KV cache sizing, indexing, and commit discipline

Defines the layer-major cache layout, exact byte formula, write-before-commit behavior, reset semantics, and current equal-head restriction.

Experimental
Last verified
2026-06-25 00:00 UTC
Updated
Reading time
2 minutes

Defines the layer-major cache layout, exact byte formula, write-before-commit behavior, reset semantics, and current equal-head restriction.

Implementation evidence: this topic is grounded in the reviewed GGUF.MiRust.com source snapshot. It documents observed code and artifacts without claiming broad deployment, model quality, or production readiness.

Layout

Keys and values are separate contiguous Vec<f32> stores indexed as [layer][position][kv_head][head_dim]. The offset is computed with checked multiplication and bounds validation.

Formula

kv_bytes = 2 × layers × max_context × kv_heads × head_dim × 4.

TinyLM-16M-shaped example

Four layers, 512 positions, eight KV heads, and head dimension 64 require 8,388,608 bytes.

Commit discipline

Every layer writes K and V at the current position; only after the layer loop completes does commit_len(position + 1) expose the new cache length. This avoids publishing a partially written token position.

Current limit

Forward scratch rejects head_count != kv_head_count; the header can describe GQA/MQA, but this implementation cannot execute it.

Scope

This starter page defines the questions, boundaries, evidence, and failure modes that should be recorded before a capability is presented as supported.
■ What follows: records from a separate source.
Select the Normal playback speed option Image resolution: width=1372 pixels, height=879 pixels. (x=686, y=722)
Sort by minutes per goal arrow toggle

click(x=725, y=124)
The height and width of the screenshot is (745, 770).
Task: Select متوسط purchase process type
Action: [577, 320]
Engineering considerations

  • Identify the source, version, target environment, and owner.
  • Separate observed values from estimates and externally reported values.
  • Record trade-offs, unsupported cases, and fallback behavior.
  • Link performance statements to a compatible benchmark methodology.

Verification questions

  • What exact artifact, revision, backend, and environment were reviewed?
  • Which assumptions could change the result?
  • Which data should be retained so another engineer can reproduce the conclusion?